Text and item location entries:
/---

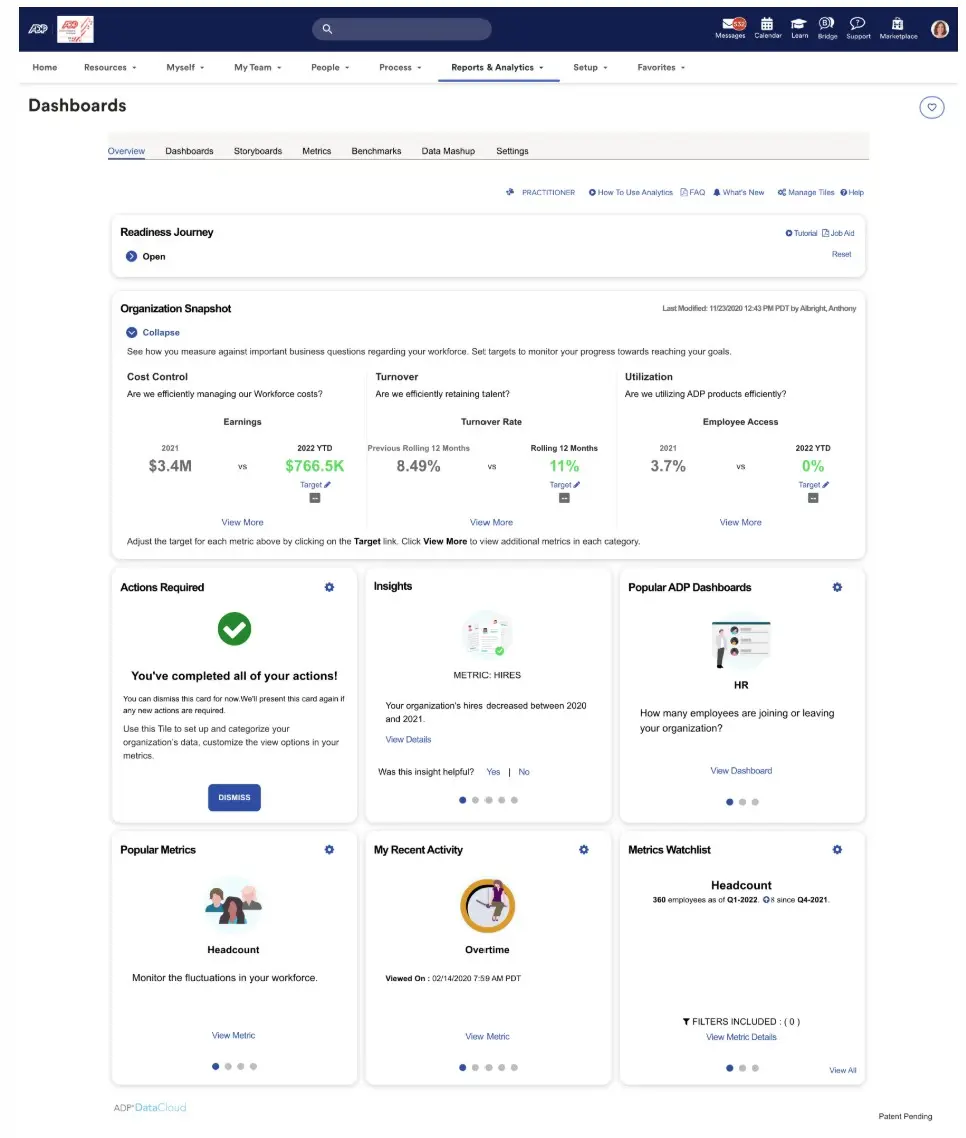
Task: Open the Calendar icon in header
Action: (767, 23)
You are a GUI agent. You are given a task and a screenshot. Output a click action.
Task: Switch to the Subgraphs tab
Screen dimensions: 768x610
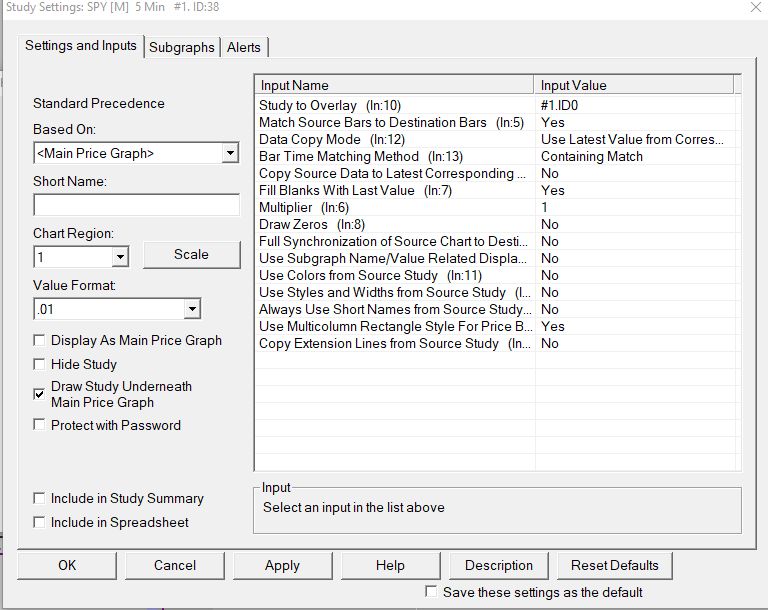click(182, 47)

\---

#### Stated exercise:
Copy word for word the part of the data that opens with the line containing "You are a GUI" and closes at the end of the data, keeping both ends. Leave the pictures out.

#### Response to this exercise:
You are a GUI agent. You are given a task and a screenshot. Output a click action.
Task: Switch to the Subgraphs tab
Screen dimensions: 768x610
click(182, 47)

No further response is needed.